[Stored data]

┌────────

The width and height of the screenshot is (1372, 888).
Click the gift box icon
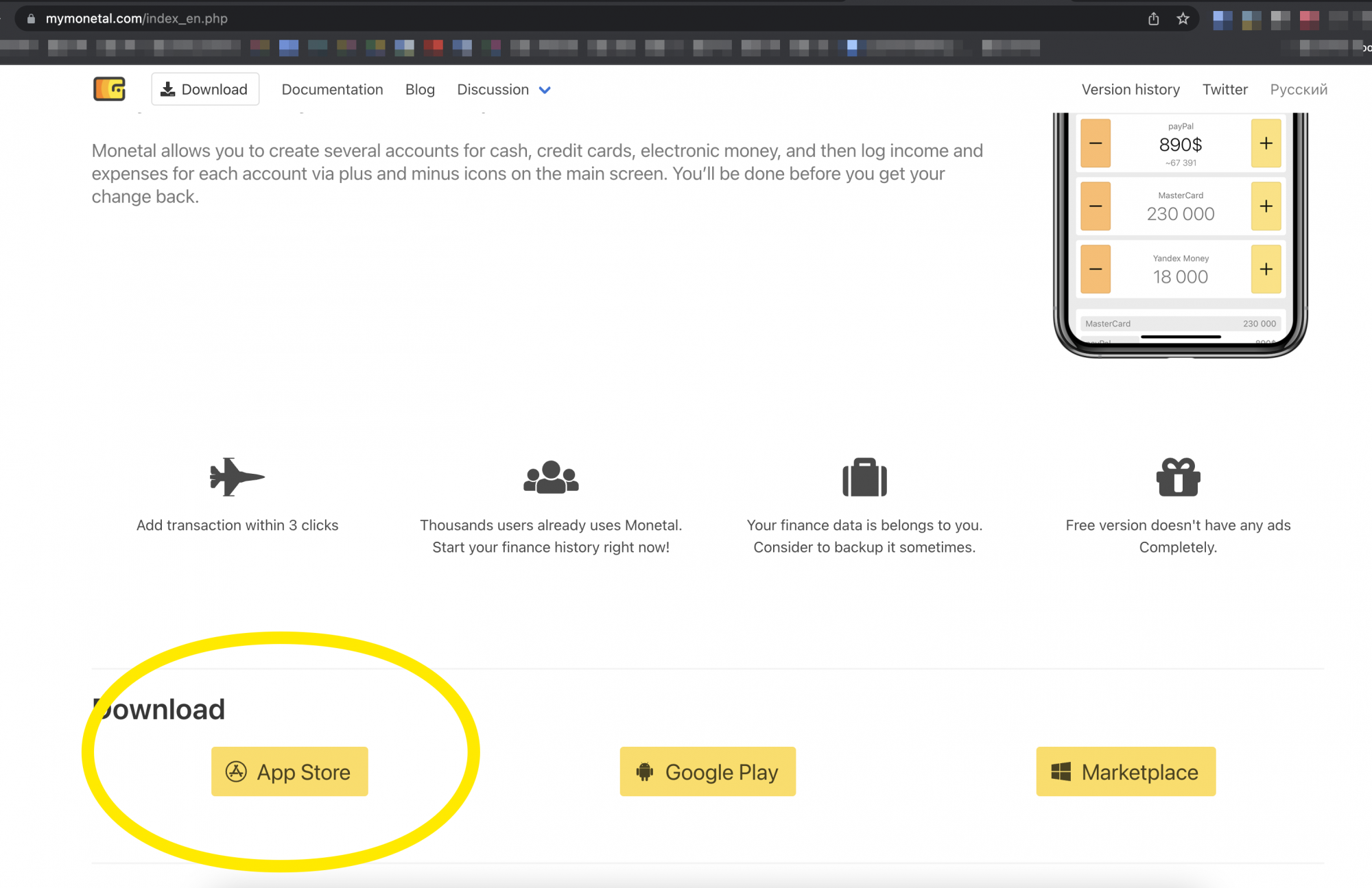click(x=1178, y=477)
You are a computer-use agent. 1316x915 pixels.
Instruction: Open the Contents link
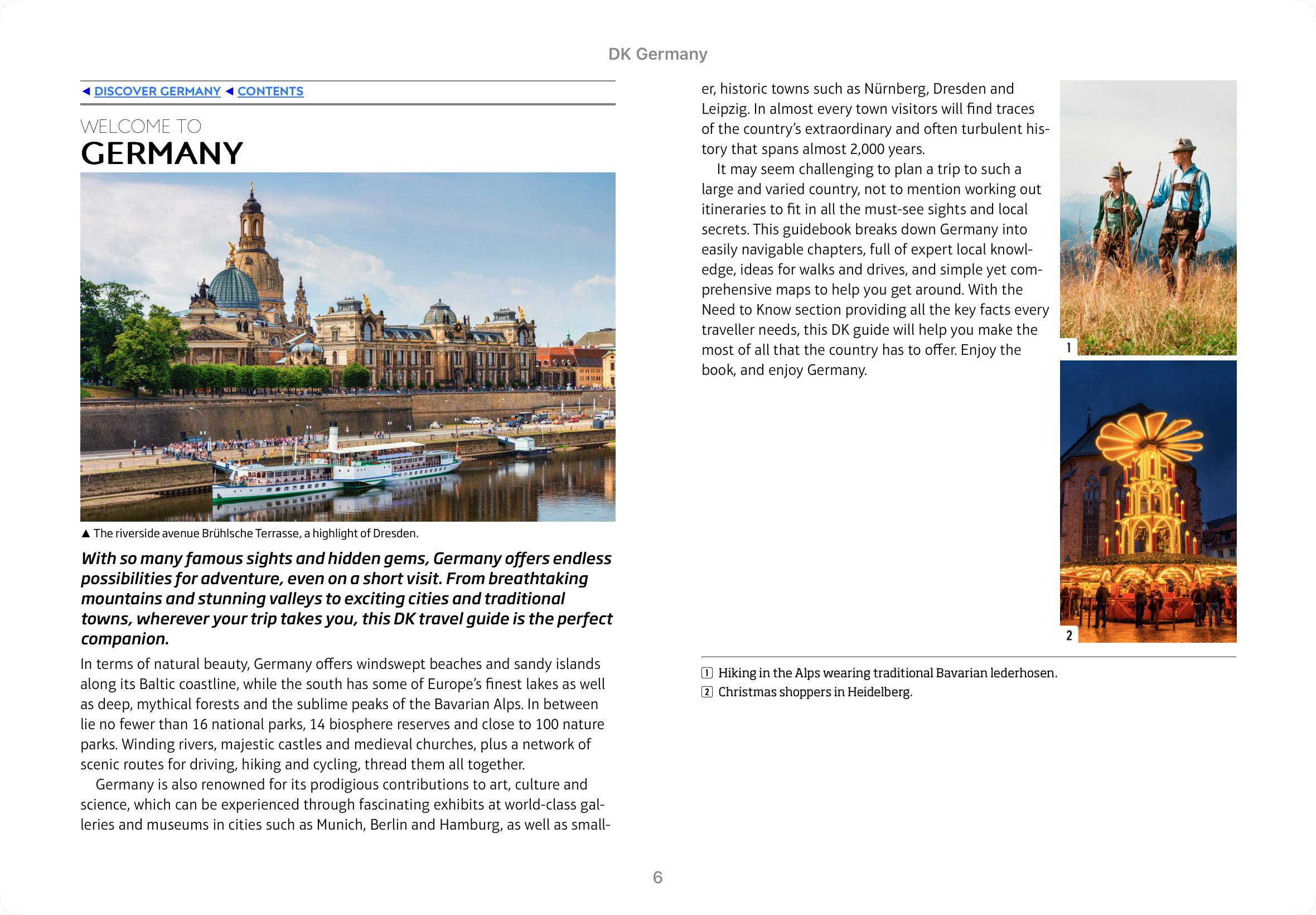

└────────

→ Task brief: Please output every entry above exactly, without the pictures.

→ Output for this task:
The width and height of the screenshot is (1372, 888).
Click the gift box icon
click(x=1178, y=477)
You are a computer-use agent. 1316x915 pixels.
Instruction: Open the Contents link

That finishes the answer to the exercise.